I HIGHLY HIGHLY HIGHLY recommend this book to anyone who wants to know the "nuts and bolts" about plant horticulture in general and particularly in the hot South. These two old sages go at each other throughout the book making it a fun read. They use plain ole common sense and explain tehcnical scientific things in a way everyone can understand.

Dan


Yes. No. It all goes back to providing the right conditions. If you have heat, provide enough moisture, and not too much, then, yes, it works. At this time of year most people have weather that is too cold, at least at times, or their ground is frozen, or too wet from too much rain, etc. And many of these things are not controllable due to the vagaries of the weather. There are many ways to root cuttings, as long as you control the basic requirements.
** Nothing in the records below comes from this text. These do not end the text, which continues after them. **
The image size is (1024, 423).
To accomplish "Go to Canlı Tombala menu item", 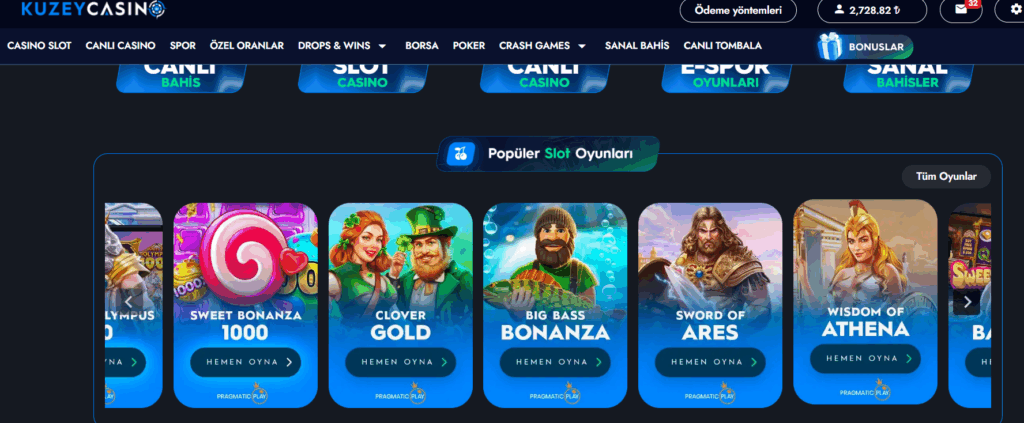I will (722, 46).
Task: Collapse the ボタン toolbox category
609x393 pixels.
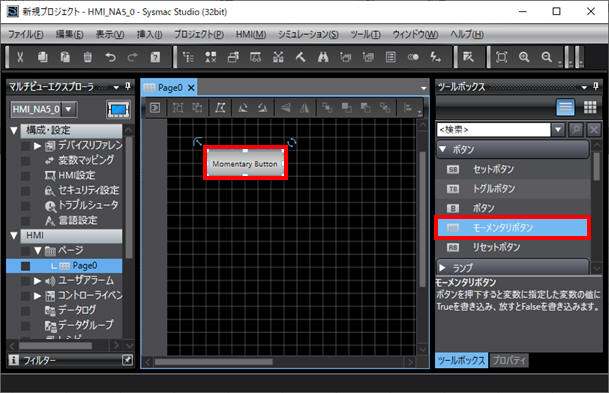Action: 442,149
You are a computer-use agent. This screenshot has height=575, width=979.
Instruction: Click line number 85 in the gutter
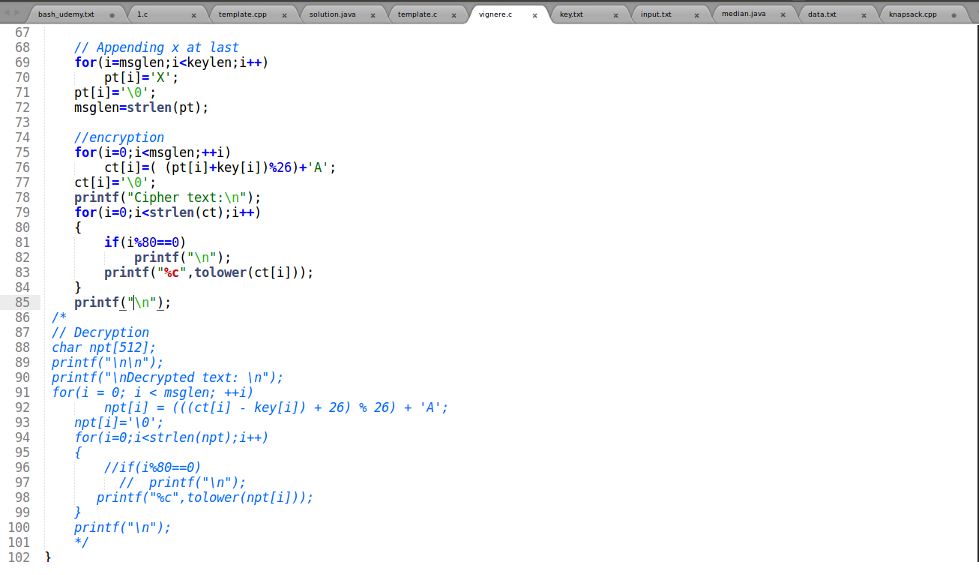(22, 302)
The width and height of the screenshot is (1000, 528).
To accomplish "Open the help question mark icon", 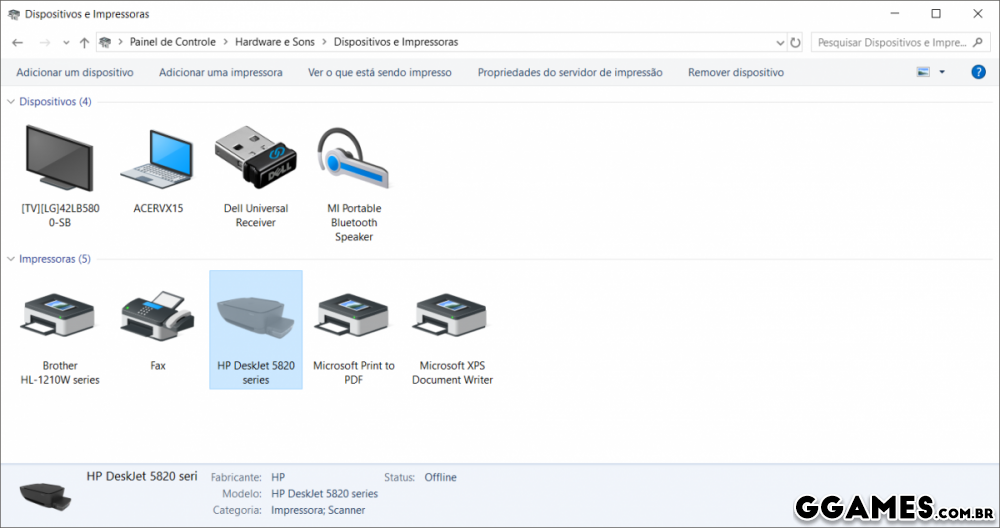I will pos(978,72).
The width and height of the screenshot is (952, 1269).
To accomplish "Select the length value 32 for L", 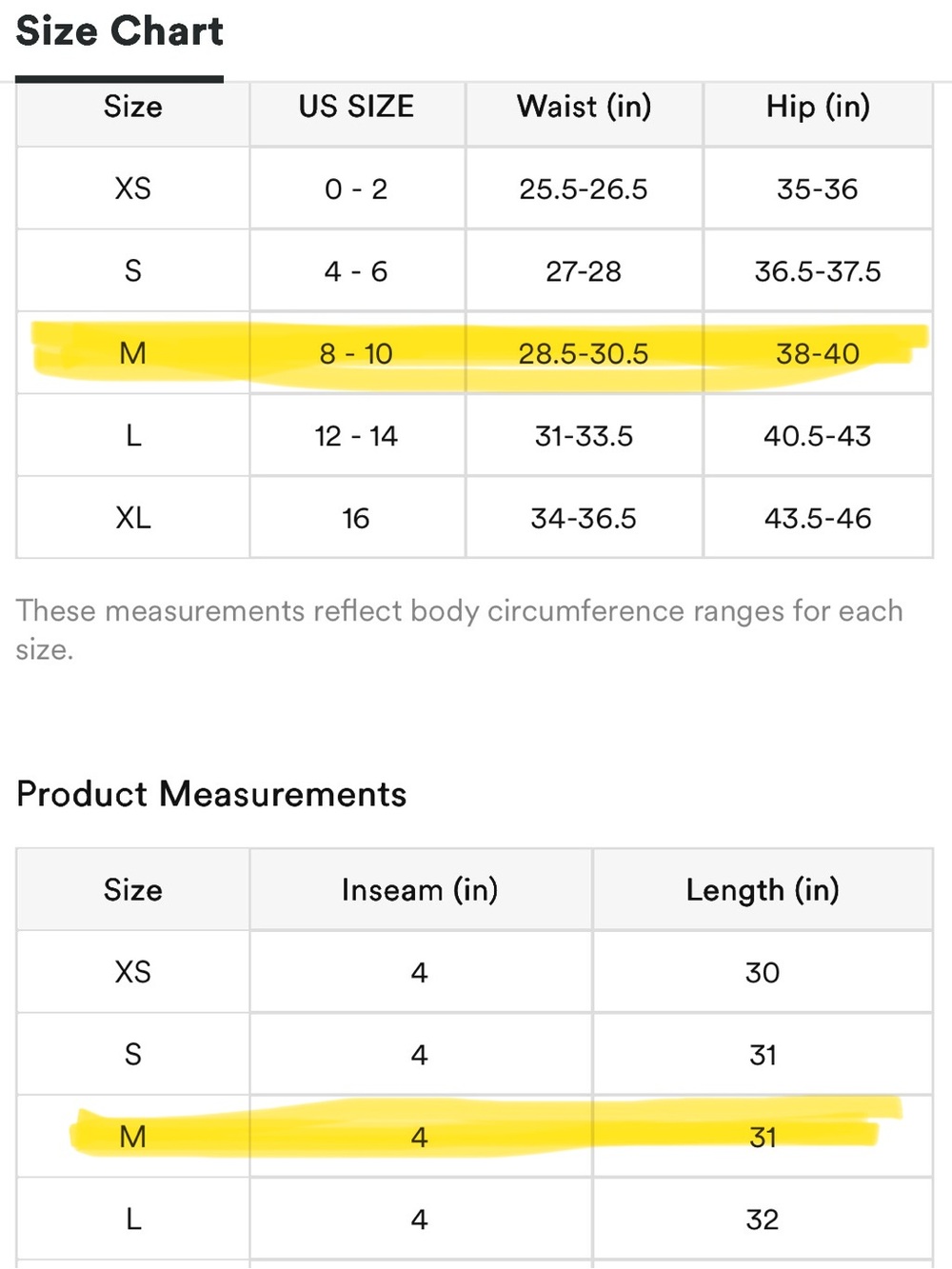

It is a "principles" thing, not a "recipe" thing.

I'll tell you how well sticking a cutting in the ground does, primarily clay.  It doesn't apply to using rooted cuttings, but it relates to part of your post.

The one in the ground still seems OK as far as not being shrivelled.  It hasn't woken up yet though.  Meanwhile, I put several cuttings directly into pots and left them outside for the winter in a 25/75 perlite/potting mix (potting mix heavy).  Out of about 10 finger-thick cuttings, 5 of them have already began to show signs of dessication, yet I know they've gotten ample moisture and didn't have any reason to vent water.

I agree Jon.  Today we we already in the 80's.  The rest of the week we are in the mid-70s for highs and high 40s for lows.  The mulch should temper the heat through out the day and retain some heat during the night hours.  Even if we have a cold spell, I'm expecting the cuttings to be almost completely buried.

I haven't been able to come up with a good reason not to try this.  I hardly have the time this year to work the ground, much less potting up cuttings and babysitting them.  I'll report back how it goes.

Any Reason Not to Go From Baggie To Ground?
Yup, the ground is frozen here and will be so for a long while yet, but baggie to pot gives it a good head start for those in the cold regions.

I look forward to hearing your results James. I may even give it a try with a couple of cuttings that I have plenty of.

I'll do sphagnum moss to get the roots going and then set them directly into some well prepared soil. I'll just have to wait until about mid-April to do it though. 

 As a "rooting" beginner , the information and ideas from the members of this forum are great and very helpful.
 Jon.. your sentence,"It is a princples thing, not a recipe thing.", is something for me to remember.  Thanks to all !

I do all my rooting directly in ground (and this winter directly in potting soil).

Don't try it outside though until the soil thoroughly warms up.  And in pots, be careful to maintain proper moisture and avoid over-watering (which is probably the greater danger).

On the whole though, I have had reasonable good success (some cultivars root much easier than others) and it is a simple process.

It may or may not work well for others, but it works well for me.

It is easy, inexpensive, and simple.

And as the Quakers say: Tis a gift to be simple.

I always save at least one cutting from each variety and do that one (cut in half) in lateJune/early July directly in my vegetable garden, in a pot sunk into the soil.  My success rate like this is nearly 100% on figs and 100% on Pomegranate.